**The problem:** Filter the lines below, copying only those with the string "will".

━━ Exercise materials ━━

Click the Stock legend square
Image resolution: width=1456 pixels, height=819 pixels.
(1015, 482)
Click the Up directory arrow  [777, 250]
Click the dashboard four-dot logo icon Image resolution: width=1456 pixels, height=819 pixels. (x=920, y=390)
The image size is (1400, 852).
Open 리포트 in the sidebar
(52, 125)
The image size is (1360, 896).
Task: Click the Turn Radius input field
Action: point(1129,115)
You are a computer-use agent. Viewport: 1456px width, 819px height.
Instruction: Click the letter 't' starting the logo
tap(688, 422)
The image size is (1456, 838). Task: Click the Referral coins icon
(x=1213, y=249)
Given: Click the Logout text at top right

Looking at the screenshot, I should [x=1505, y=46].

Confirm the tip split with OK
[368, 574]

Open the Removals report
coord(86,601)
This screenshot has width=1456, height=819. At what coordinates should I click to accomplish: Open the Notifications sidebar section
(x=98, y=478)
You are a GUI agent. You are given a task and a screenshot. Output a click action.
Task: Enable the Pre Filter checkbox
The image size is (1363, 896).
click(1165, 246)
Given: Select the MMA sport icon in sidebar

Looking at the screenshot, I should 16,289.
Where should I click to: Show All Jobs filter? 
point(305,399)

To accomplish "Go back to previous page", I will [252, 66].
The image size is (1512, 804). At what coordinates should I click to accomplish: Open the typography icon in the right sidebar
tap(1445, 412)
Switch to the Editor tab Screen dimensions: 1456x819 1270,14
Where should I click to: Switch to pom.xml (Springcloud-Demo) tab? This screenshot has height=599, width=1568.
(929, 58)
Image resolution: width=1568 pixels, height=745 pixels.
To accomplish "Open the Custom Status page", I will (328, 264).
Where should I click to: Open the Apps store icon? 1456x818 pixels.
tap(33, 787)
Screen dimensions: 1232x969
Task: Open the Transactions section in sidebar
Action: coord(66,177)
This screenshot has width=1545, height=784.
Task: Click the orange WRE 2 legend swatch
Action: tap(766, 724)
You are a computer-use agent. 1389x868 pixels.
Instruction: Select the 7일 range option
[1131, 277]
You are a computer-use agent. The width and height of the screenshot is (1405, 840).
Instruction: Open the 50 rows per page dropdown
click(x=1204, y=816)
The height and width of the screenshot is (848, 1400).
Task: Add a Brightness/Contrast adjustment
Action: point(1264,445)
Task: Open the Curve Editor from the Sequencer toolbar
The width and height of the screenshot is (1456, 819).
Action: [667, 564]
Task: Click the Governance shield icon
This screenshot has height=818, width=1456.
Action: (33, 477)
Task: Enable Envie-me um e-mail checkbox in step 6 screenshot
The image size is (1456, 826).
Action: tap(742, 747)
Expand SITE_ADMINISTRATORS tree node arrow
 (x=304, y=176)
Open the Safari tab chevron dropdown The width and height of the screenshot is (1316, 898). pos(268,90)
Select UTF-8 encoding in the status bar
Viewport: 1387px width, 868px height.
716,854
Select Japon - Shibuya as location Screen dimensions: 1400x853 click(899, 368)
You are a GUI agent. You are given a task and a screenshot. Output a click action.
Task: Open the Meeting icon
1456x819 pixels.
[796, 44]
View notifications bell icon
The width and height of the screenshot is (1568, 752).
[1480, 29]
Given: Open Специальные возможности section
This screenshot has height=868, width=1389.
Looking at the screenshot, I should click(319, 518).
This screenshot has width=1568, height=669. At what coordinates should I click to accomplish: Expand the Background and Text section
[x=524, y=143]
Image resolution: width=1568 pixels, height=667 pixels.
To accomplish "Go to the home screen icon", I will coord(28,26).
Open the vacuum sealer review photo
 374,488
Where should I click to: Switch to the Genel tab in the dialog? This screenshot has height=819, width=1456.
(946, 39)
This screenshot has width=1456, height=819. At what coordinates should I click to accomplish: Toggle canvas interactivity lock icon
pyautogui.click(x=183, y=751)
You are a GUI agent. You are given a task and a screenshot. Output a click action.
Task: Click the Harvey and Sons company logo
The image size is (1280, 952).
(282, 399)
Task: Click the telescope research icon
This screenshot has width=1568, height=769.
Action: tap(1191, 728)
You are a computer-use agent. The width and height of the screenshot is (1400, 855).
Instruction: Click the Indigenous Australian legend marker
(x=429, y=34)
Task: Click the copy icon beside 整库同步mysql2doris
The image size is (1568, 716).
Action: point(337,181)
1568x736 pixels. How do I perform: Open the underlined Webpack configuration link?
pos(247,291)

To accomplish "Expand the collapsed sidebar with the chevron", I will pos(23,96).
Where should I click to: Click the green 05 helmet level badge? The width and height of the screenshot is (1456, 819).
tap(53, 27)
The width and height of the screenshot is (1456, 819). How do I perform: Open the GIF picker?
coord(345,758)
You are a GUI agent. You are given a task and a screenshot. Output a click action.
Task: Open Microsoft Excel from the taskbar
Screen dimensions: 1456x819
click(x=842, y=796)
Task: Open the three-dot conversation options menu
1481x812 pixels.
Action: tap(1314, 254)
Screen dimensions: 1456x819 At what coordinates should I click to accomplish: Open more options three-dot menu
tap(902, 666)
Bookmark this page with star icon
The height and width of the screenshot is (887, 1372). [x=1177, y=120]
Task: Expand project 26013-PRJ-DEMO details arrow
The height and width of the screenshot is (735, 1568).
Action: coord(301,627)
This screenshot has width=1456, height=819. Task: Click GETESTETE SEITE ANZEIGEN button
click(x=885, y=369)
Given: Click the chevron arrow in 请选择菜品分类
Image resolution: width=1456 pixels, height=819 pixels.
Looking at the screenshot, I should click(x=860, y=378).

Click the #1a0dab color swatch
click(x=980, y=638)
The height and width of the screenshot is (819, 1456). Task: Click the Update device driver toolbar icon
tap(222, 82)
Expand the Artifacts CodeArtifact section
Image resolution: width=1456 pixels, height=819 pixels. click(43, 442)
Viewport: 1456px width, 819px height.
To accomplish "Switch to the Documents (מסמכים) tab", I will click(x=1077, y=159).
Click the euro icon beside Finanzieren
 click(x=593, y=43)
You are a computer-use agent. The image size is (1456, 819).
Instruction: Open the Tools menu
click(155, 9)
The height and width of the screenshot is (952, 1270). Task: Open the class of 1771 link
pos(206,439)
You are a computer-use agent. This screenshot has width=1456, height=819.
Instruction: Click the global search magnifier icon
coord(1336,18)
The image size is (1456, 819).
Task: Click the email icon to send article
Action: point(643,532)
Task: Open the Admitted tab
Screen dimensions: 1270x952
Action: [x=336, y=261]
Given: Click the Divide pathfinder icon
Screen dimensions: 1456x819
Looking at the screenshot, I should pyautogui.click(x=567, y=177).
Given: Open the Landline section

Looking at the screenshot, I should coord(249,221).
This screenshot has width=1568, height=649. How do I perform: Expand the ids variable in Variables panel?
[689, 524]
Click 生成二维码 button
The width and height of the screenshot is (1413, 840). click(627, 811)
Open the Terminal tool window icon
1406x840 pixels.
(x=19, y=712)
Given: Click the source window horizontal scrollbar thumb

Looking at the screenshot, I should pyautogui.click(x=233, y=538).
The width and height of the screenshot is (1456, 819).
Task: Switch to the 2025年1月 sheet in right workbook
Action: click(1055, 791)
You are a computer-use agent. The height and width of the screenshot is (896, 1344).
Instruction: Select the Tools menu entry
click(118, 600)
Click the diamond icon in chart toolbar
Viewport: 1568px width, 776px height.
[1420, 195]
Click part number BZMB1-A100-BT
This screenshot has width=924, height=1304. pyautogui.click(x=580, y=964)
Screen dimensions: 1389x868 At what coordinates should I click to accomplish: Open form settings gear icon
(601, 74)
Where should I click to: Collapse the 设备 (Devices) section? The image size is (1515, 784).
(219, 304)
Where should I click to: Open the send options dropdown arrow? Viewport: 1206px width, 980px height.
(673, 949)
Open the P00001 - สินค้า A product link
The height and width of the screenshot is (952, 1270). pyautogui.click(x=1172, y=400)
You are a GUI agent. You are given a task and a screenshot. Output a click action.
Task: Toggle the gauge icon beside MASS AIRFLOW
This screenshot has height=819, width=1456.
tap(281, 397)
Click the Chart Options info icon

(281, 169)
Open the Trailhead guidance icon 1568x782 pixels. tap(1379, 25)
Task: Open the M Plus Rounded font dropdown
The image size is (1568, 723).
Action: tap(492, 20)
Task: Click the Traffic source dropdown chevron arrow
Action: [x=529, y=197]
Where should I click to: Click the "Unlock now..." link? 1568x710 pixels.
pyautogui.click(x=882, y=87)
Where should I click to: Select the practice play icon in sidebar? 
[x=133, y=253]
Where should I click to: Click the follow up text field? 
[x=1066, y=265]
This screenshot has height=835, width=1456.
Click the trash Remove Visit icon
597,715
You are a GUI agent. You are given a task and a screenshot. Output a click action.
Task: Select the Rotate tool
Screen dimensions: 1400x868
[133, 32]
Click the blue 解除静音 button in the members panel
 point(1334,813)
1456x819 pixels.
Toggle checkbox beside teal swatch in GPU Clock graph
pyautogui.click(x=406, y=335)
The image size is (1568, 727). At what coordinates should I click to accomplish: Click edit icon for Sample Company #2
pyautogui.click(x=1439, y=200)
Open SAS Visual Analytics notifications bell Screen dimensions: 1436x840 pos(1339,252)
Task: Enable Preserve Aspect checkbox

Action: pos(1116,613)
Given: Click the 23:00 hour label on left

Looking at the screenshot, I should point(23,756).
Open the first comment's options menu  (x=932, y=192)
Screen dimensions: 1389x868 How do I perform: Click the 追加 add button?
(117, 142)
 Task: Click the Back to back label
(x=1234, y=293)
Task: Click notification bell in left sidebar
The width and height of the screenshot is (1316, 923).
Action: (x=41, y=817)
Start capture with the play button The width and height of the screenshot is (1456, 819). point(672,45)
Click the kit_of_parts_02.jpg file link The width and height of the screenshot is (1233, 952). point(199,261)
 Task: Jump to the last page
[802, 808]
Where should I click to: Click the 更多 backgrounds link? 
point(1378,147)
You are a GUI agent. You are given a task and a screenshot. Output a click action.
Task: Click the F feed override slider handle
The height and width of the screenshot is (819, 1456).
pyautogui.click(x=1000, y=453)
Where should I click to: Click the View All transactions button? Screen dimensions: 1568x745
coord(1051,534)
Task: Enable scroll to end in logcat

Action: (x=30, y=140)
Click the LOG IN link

━━━

**Expected output:**
To accomplish "Go back to previous page", I will [252, 66].
To accomplish "Open the Custom Status page", I will (328, 264).
To accomplish "Go to the home screen icon", I will coord(28,26).
To accomplish "Expand the collapsed sidebar with the chevron", I will pos(23,96).
To accomplish "Switch to the Documents (מסמכים) tab", I will click(x=1077, y=159).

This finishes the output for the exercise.